Dataset entries:
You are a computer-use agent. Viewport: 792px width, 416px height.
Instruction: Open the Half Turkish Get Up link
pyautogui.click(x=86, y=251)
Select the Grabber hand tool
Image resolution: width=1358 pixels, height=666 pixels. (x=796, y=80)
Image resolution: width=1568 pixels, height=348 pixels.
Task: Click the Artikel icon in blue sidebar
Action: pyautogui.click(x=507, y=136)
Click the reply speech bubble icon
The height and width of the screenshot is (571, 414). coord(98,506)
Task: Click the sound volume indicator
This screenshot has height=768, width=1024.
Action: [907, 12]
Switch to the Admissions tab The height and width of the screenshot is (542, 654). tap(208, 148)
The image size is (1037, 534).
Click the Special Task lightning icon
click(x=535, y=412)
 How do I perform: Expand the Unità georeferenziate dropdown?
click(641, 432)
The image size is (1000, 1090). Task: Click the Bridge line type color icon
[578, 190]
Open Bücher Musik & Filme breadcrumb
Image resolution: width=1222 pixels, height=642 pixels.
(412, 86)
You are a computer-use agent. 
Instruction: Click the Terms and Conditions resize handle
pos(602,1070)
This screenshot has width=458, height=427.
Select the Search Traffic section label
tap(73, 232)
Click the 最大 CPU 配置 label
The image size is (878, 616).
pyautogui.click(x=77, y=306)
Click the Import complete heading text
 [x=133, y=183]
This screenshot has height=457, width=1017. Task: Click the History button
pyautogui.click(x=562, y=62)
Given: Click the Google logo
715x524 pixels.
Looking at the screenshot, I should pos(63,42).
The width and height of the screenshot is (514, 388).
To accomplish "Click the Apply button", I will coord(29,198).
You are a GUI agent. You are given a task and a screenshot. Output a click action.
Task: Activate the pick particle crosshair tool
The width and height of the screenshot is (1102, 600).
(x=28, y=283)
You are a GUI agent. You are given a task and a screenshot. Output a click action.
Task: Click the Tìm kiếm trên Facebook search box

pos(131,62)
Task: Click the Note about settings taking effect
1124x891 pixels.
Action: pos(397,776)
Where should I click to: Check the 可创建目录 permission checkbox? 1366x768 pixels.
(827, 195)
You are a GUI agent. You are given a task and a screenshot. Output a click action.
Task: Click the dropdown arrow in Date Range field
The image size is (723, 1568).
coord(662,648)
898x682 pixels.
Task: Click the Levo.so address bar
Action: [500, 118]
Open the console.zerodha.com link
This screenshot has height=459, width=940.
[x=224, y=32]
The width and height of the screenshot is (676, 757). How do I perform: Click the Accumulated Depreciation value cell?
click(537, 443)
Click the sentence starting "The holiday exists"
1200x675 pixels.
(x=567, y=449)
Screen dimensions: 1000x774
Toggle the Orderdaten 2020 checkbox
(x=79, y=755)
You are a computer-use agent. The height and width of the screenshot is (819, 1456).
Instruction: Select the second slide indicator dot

:: INSTRUCTIONS TO FOLLOW ::
Only an exact copy of all the data will do as the answer.

:: ANSWER SECTION ::
You are a computer-use agent. Viewport: 792px width, 416px height.
Instruction: Open the Half Turkish Get Up link
pyautogui.click(x=86, y=251)
Select the Grabber hand tool
Image resolution: width=1358 pixels, height=666 pixels. (x=796, y=80)
Image resolution: width=1568 pixels, height=348 pixels.
Task: Click the Artikel icon in blue sidebar
Action: pyautogui.click(x=507, y=136)
Click the reply speech bubble icon
The height and width of the screenshot is (571, 414). coord(98,506)
Task: Click the sound volume indicator
This screenshot has height=768, width=1024.
Action: [907, 12]
Switch to the Admissions tab The height and width of the screenshot is (542, 654). tap(208, 148)
The image size is (1037, 534).
Click the Special Task lightning icon
click(x=535, y=412)
 How do I perform: Expand the Unità georeferenziate dropdown?
click(641, 432)
The image size is (1000, 1090). Task: Click the Bridge line type color icon
[578, 190]
Open Bücher Musik & Filme breadcrumb
Image resolution: width=1222 pixels, height=642 pixels.
(412, 86)
You are a computer-use agent. 
Instruction: Click the Terms and Conditions resize handle
pos(602,1070)
This screenshot has width=458, height=427.
Select the Search Traffic section label
tap(73, 232)
Click the 最大 CPU 配置 label
The image size is (878, 616).
pyautogui.click(x=77, y=306)
Click the Import complete heading text
 [x=133, y=183]
This screenshot has height=457, width=1017. Task: Click the History button
pyautogui.click(x=562, y=62)
Given: Click the Google logo
715x524 pixels.
Looking at the screenshot, I should pos(63,42).
The width and height of the screenshot is (514, 388).
To accomplish "Click the Apply button", I will coord(29,198).
You are a GUI agent. You are given a task and a screenshot. Output a click action.
Task: Activate the pick particle crosshair tool
The width and height of the screenshot is (1102, 600).
(x=28, y=283)
You are a GUI agent. You are given a task and a screenshot. Output a click action.
Task: Click the Tìm kiếm trên Facebook search box

pos(131,62)
Task: Click the Note about settings taking effect
1124x891 pixels.
Action: pos(397,776)
Where should I click to: Check the 可创建目录 permission checkbox? 1366x768 pixels.
(827, 195)
You are a GUI agent. You are given a task and a screenshot. Output a click action.
Task: Click the dropdown arrow in Date Range field
The image size is (723, 1568).
coord(662,648)
898x682 pixels.
Task: Click the Levo.so address bar
Action: [500, 118]
Open the console.zerodha.com link
This screenshot has height=459, width=940.
[x=224, y=32]
The width and height of the screenshot is (676, 757). How do I perform: Click the Accumulated Depreciation value cell?
click(537, 443)
Click the sentence starting "The holiday exists"
1200x675 pixels.
(x=567, y=449)
Screen dimensions: 1000x774
Toggle the Orderdaten 2020 checkbox
(x=79, y=755)
You are a computer-use agent. The height and width of the screenshot is (819, 1456).
Instruction: Select the second slide indicator dot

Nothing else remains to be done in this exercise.